Segment Start: Data shown

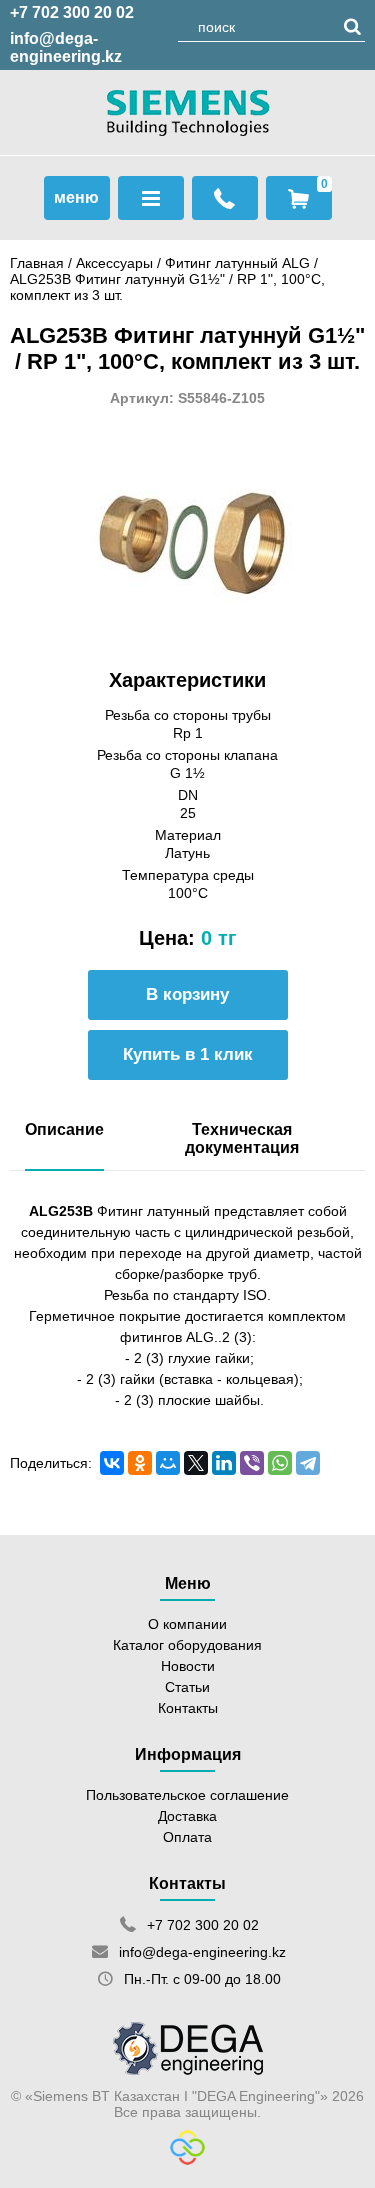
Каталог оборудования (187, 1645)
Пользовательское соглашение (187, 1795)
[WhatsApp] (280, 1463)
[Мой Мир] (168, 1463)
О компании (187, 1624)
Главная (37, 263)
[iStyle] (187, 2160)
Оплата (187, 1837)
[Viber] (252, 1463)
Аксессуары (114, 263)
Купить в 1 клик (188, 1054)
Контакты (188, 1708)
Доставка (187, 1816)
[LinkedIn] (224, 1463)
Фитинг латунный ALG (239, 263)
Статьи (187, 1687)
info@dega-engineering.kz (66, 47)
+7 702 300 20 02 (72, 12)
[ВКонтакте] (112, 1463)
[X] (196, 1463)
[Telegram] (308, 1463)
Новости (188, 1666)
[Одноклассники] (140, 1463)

Segment End: Data shown

[What to produce] For this exercise, repeat exactly the lines of the data above from the one with "Главная (37, 263)" down to the one with "Статьи (187, 1687)", both end lines included.

[Task response]
Главная (37, 263)
[iStyle] (187, 2160)
Оплата (187, 1837)
[Viber] (252, 1463)
Аксессуары (114, 263)
Купить в 1 клик (188, 1054)
Контакты (188, 1708)
Доставка (187, 1816)
[LinkedIn] (224, 1463)
Фитинг латунный ALG (239, 263)
Статьи (187, 1687)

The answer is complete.